How to Evaluate a Prompt
-
Try different inputs: Test your prompt on various inputs and evaluate consistency.
-
Check output formatting: Use scripts to validate output format (e.g., parse JSON, check numeric ranges).
-
Compare to larger models: If a large model succeeds and your small one fails, you may need to improve the prompt or switch models.
-
Use standard metrics: For summarization or translation, try BLEU or ROUGE scores. For classification, use accuracy or F1.
-
Consider latency and cost: Efficient prompts can reduce runtime and resource usage.
-
Get user feedback: For production use, gather human feedback to improve your prompts.
Debugging Prompt Failures
If a prompt doesn’t work:
-
Review it line-by-line: Look for ambiguity, missing context, or contradictions.
-
Simplify: Strip it down to the minimum required to perform the task.

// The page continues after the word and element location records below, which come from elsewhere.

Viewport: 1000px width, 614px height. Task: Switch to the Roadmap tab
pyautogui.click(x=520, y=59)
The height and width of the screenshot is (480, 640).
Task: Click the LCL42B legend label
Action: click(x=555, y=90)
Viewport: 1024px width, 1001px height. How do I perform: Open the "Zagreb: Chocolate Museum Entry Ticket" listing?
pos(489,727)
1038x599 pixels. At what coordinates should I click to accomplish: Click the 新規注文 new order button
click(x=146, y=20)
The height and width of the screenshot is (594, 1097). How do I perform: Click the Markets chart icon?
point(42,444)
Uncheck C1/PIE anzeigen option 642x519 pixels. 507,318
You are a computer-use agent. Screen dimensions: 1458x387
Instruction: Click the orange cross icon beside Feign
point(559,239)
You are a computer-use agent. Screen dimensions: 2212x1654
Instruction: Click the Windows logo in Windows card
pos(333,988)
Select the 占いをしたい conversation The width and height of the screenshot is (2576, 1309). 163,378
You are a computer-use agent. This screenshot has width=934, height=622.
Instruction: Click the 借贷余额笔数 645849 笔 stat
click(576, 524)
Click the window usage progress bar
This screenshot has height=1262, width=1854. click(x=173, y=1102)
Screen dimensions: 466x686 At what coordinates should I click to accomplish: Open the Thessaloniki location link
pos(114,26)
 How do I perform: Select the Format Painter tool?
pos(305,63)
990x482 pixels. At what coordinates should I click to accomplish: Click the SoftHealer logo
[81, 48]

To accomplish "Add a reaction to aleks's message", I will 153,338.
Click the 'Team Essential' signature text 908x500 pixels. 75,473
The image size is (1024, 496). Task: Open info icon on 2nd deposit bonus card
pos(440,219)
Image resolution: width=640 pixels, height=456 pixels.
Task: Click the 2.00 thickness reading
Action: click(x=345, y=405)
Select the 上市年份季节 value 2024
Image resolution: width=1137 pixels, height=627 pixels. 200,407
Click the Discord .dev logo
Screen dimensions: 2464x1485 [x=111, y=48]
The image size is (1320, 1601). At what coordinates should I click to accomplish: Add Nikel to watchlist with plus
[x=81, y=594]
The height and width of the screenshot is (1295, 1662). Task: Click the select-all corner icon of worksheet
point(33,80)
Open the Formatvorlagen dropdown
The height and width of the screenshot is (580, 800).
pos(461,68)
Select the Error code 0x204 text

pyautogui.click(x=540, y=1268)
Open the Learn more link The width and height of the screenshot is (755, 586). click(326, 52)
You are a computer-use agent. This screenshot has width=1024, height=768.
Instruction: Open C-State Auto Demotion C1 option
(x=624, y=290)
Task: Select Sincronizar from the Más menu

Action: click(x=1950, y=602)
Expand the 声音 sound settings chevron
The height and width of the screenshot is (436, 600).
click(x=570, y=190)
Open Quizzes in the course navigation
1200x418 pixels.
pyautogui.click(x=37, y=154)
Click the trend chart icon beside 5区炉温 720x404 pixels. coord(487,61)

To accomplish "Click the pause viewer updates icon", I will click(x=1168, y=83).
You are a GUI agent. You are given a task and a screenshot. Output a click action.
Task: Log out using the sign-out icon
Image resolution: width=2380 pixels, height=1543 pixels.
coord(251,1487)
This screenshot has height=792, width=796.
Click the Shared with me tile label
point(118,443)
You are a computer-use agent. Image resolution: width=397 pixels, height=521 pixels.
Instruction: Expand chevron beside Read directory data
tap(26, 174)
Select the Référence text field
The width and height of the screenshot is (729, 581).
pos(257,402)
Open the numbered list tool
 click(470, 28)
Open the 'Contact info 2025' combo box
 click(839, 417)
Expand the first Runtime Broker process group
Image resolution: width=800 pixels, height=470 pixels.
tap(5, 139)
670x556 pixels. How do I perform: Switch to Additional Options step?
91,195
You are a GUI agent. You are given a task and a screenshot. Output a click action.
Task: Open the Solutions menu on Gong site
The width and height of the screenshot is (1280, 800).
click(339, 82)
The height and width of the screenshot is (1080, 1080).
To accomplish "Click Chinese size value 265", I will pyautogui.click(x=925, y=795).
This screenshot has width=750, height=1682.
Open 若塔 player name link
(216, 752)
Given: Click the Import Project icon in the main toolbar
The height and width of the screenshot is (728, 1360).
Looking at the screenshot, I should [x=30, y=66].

Then reintroduce elements step by step.
-
Pre-process input: If the model struggles with complex logic or calculations, do the heavy lifting beforehand.
-
Test other models: A different small model might handle the task better.
-
Highlight priorities: Use explicit rules or bullet points to reinforce critical instructions.
-
Split the prompt: Break the task into separate steps or prompt stages.
-
Use a larger model to analyze: If you’re stuck, ask a bigger LLM to critique your prompt or suggest improvements.
Conclusion
Prompting small LLMs is an art and a science. These models can be surprisingly capable if we adapt to their limitations. Use precise instructions, context, examples, and structured formatting. Avoid ambiguity and overloading the prompt. Test thoroughly, iterate often, and treat prompt engineering as a development discipline. When all else fails, consider upgrading to a bigger model or fine-tuning your own. Small models won’t guess what you mean — but with the right prompt, they can be sharp and effective tools.